::: Text provided

NAME¶
captest - a program to demonstrate capabilities
SYNOPSIS¶
captest [ --drop-all | --drop-caps | --id ] [ --init-grp ] [ --lock ] [
--text ]
DESCRIPTION¶
captest is a program that demonstrates and prints out the current process
capabilities. Each option prints the same report. It will output current
capabilities. then it will try to access /etc/shadow directly to show if that
can be done. Then it creates a child process that attempts to read /etc/shadow
and outputs the results of that. Then it outputs the capabilities that a child
process would have.
You can also apply file system capabilities to this program to
study how they work. For example, filecap /usr/bin/captest chown. Then run
captest as a normal user. Another interesting test is to make captest suid
root so that you can see what the interaction is between root's credentials
and capabilities. For example, chmod 4755 /usr/bin/captest. When run as a
normal user, the program will see if privilege escalation is possible. But
do not leave this app setuid root after you are don testing so that an
attacker cannot take advantage of it.

::::::

Instruction 1: Rewrite the records from the line with "At what coordinates" to the line with "pos(47,147)", both included, and give only those lines. Keep the requests unchanged, and multiply every coordinate in the answers by 2.5, rounding to whole numbers with halves rounded up.

::: Supplied data

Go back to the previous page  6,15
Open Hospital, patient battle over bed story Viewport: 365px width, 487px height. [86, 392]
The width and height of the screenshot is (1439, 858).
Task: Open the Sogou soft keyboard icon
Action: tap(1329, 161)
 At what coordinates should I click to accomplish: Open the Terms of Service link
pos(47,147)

::::::
::: Supplied data

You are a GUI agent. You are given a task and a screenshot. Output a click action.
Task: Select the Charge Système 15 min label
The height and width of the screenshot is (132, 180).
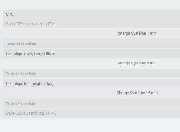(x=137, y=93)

::::::
::: Supplied data

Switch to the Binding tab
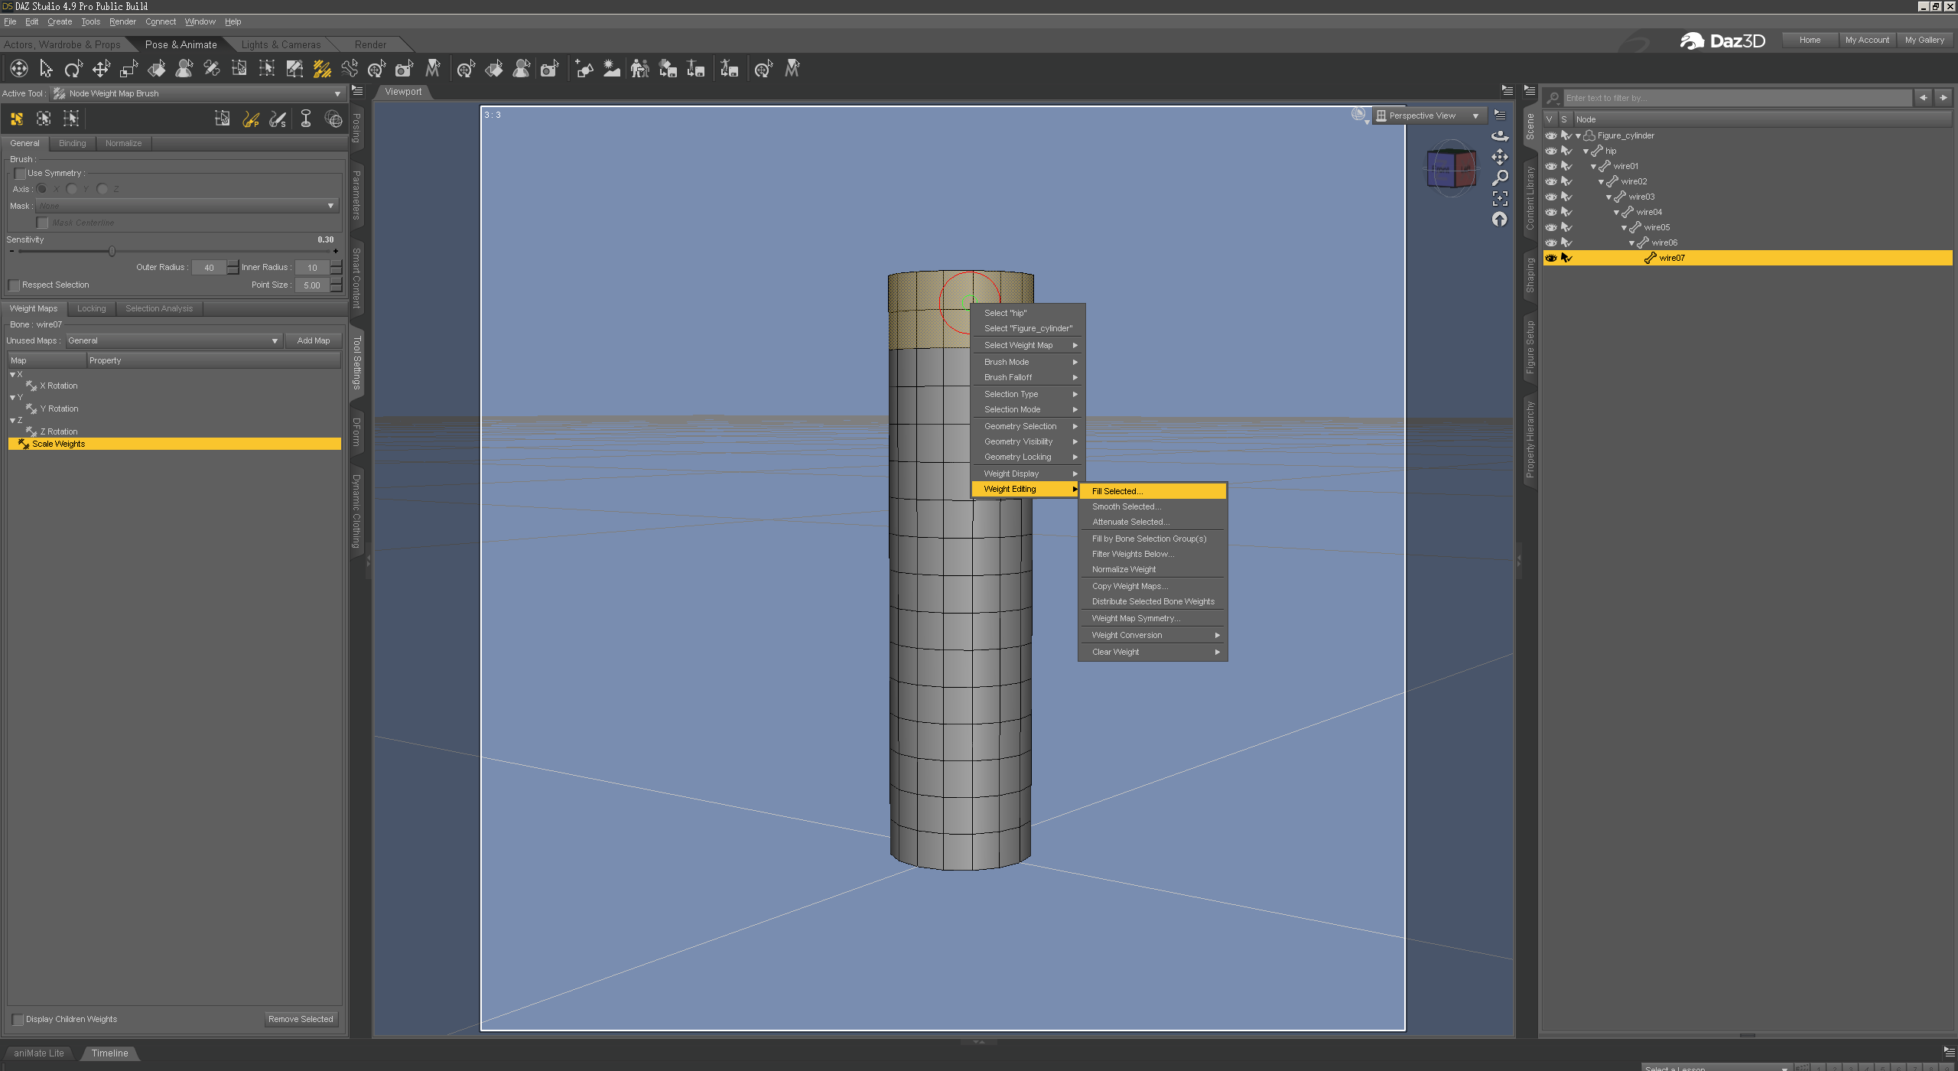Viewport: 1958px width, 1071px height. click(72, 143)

::::::

Instruction 2: Using the text on captest, say whether each statement agrees with it, answering yes or no and quoting the deciding words. (a) Each option of captest prints a different report. (b) captest tries to access /etc/shadow directly. (c) captest outputs the capabilities that a child process would have.

Finished answer 1:
 At what coordinates should I click to accomplish: Open the Terms of Service link
pos(118,368)

Finished answer 2:
(a) No: "Each option prints the same report."
(b) Yes: "then it will try to access /etc/shadow directly to show if that can be done."
(c) Yes: "Then it outputs the capabilities that a child process would have."